■ **任务目标**:
(a) 根据下面的亲历叙述回答问题,每个答案单独一行,并用相同的序号标出。
(i) 第一次开枪后,人们最后在离军队大概多远的地方停了下来?
(ii) 人们前进又被打回来,这样反反复复大约有几次?
(iii) 后来中弹的那位同学,裤子的哪个部位被打了个黑洞?
(b) 请接着下面这段亲历叙述的最后一句往下续写。

■ **文本段落**:
_ _ _ _
我们仍然继续高唱着前进,当我们行至离军人不到几十米的时候,我们已能模糊地看到前面的军人排正在平端着枪对着我们。突然,我们看到了正前方辟雳的火光,同时也听到了密集的枪声和哭叫声。前面开枪了,我们的人排一下子倒下了许多,人们一下子就散了开来。我右边挽着的一个学生,一个踉跄倒了下去,我差一点被他带倒在地。我猜他是中枪了,忙和另一个人把他架起来就往回跑。所幸,军队并没有追赶,最后我们在离军队大概二百米的地方停了下来,军队这时也停止了射击。(我清楚地记得当时的情形,当时,的确很多枪都是朝天放的,否则的话我也没命了,但我肯定当时也有不少是平射的,因为我们当时一下子就倒下了许多人。)
中弹的人们很快被车推人背地架离了长安街。过了好大一会儿,人们才又聚了起来,这时我们的人又多了一些。我们又开始组成人墙,手挽着手,高唱着歌向天安门方向行进。和上次一样,当我们离军队几十米的地方,军人又开了枪,我们又被打了回来。这样反反复复约有四五次,每次我们的人数都在增加,而每次也都有中弹的被架回来。只不过,中弹人数远少于第一次的罢了。记得有一次,我旁边的又一个同学中了弹,被我和另一个人架着拖回来。我后来才看清,他的裤子大腿上被打了个黑洞,黑洞里一劲儿地向外冒血。虽然每一次前进,我和小王都是走在头排,但幸运的是,我们俩一直都没被击中。
_ _ _ _
■ **所示列表**:
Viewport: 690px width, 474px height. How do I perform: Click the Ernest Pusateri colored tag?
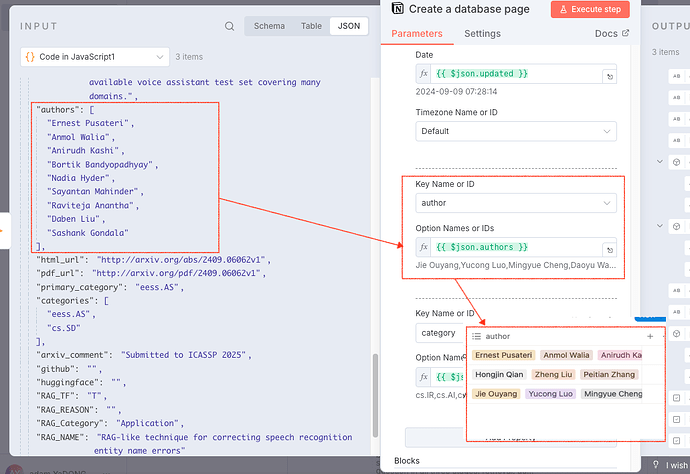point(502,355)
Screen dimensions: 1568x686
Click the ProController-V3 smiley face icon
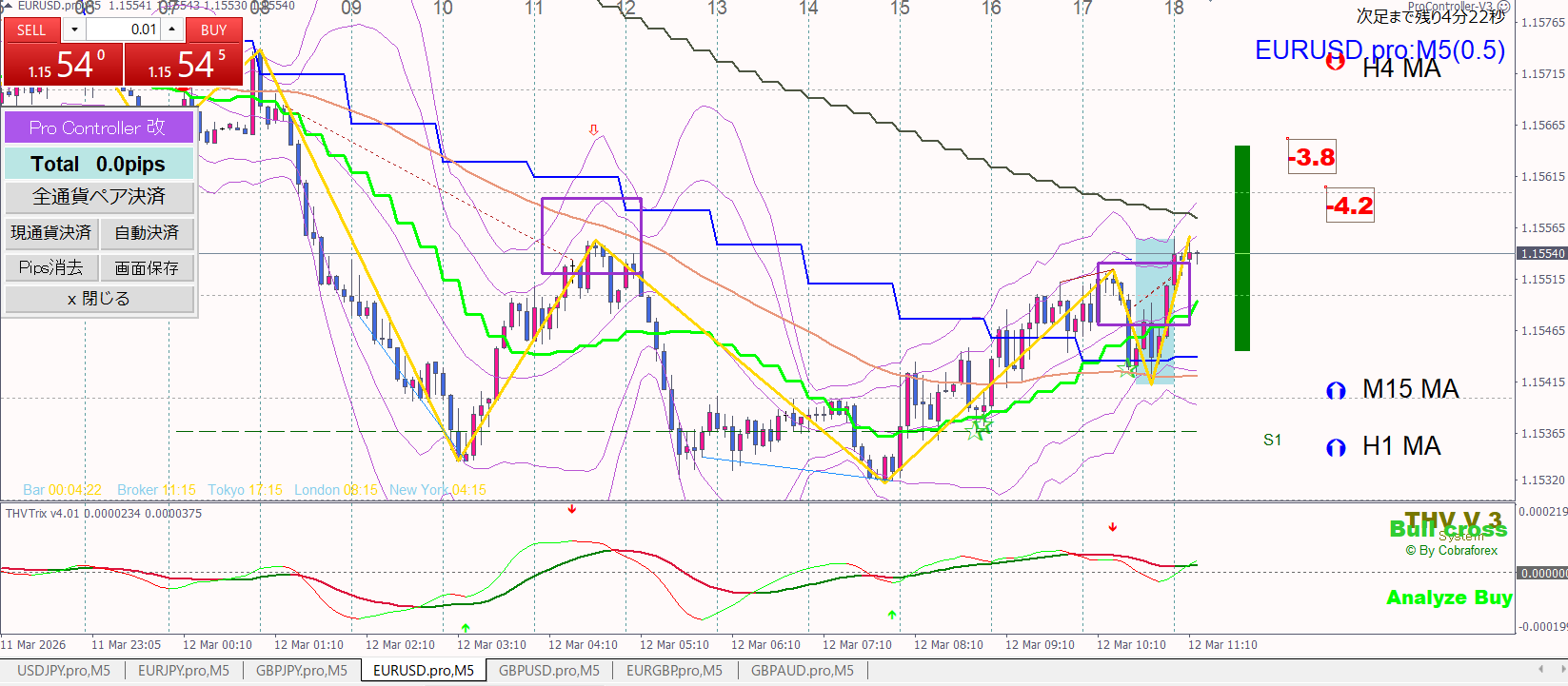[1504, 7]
_ _ _ _
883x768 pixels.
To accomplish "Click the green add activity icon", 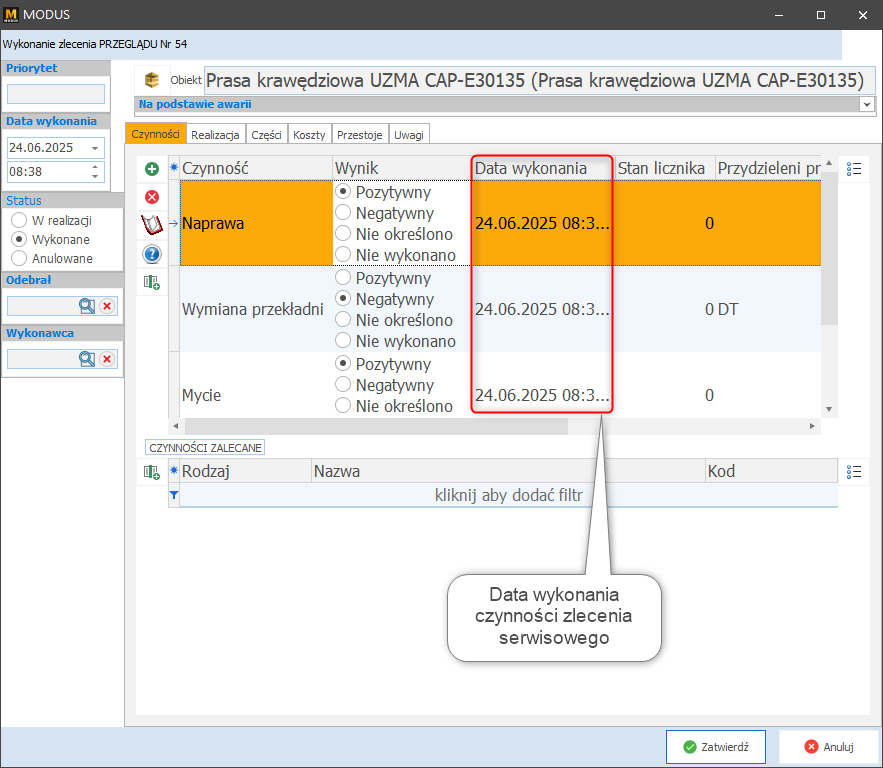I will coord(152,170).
_ _ _ _
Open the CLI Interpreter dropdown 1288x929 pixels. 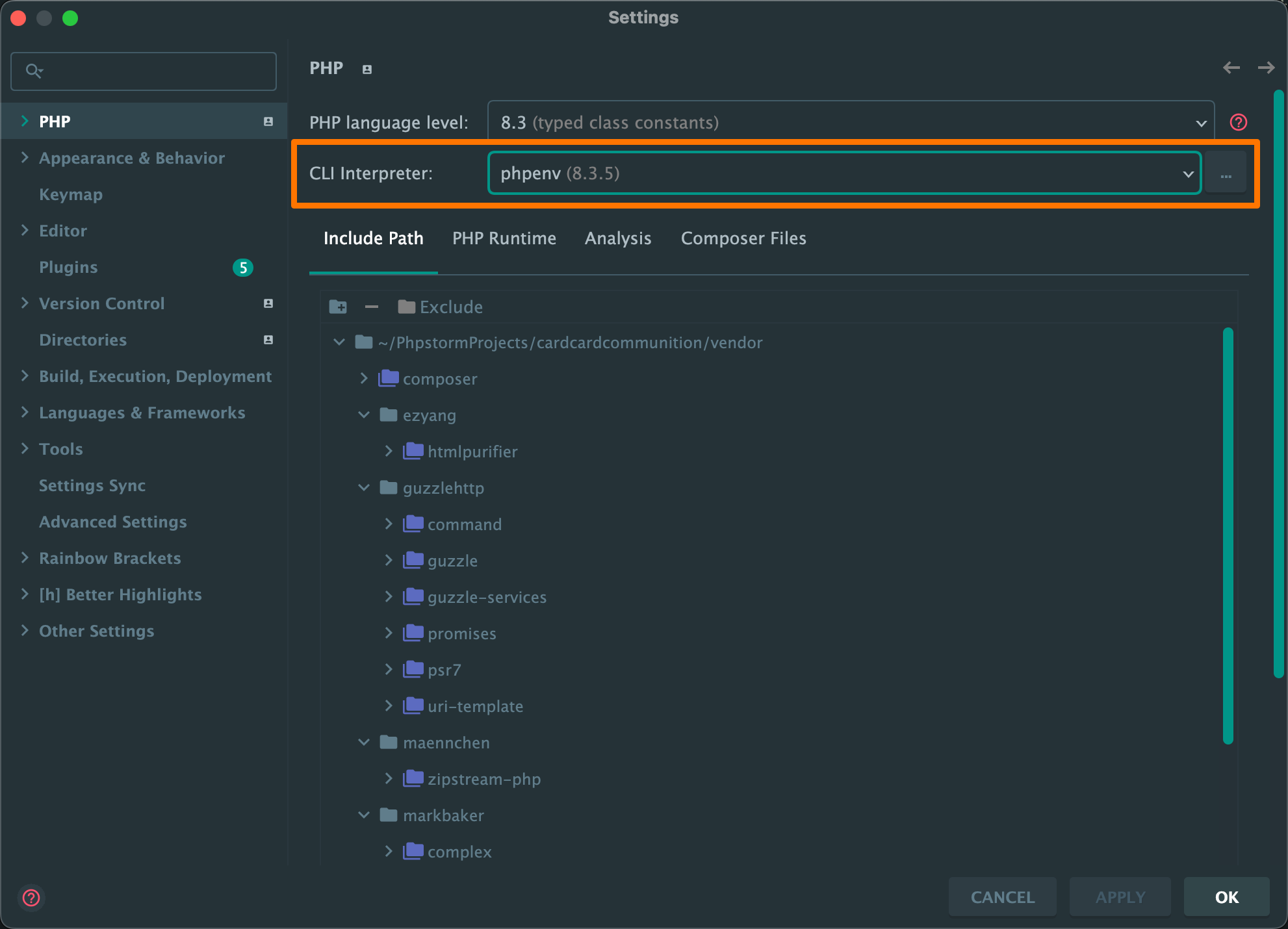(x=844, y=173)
_ _ _ _
■ **练习结果**:
(a)
(i) 离军队大概二百米的地方。
(ii) 约有四五次。
(iii) 大腿上。

(b)
记得最后一次行进时,天已经亮了。当行至离军队约有五十米的样子,我们已经能看清对面的军人,他们正平端着枪对着我们,我们几乎隐隐约约地看到了对面黑洞洞的枪口。因此,我们自然地放慢了前进步伐。当时,由于长安街太宽,我们的人排自然形成了弧形,我和小王站在中间偏右的地方。当我们距军队约五十米的地方,路两侧的人们已经距军人只二三十米了。可能是天亮的原因吧,这次虽然离军人非常近,但中间的军人只向天上鸣了几枪,只是路两旁多了一些手举大白棒子的军人,不断地挥舞着大棒,追打路两旁那些靠近他们的人群。这时,我们也不敢再往前了,只稍退了一点,开始和军队人排对峙站着,中间约有五六十米的样子。
后来,我们开始高呼口号,唱国歌和国际歌等歌曲。对面的军人听到我们唱,也和我们对着呼口号和高唱歌曲。只要稍有人向前,路两旁的大棒就追打过来。因此我们中间始终与前方的军人保持着一定的距离,我们就一直这样僵持着。大约过了半个小时的样子,奇怪的事情终于发生了。正前方的军队人排突然停止了呼口号和歌唱,人排中间突然撤开了一个巨大的口子。
我和周围的人都愣住了,都不知道前方发生了什么事。正在我们发愣的时候,前面传来了“轰隆”声,这时,我们才看到,从广场方向开来了一队坦克,为首的一辆开到军队人排撤出的口子后,停了下来。接着后面又上来了很多坦克,它们开始列队,在第一对并排的坦克后,排着第二对,并且它们错列行在第一对坦克未能覆盖的空间上,然后是第三排。这样一来,整个长安街便布满了坦克,再无它们不能碾过的地带。我们看到这,才定了点心,猜测军队可能是想用坦克代替军人和我们对峙的。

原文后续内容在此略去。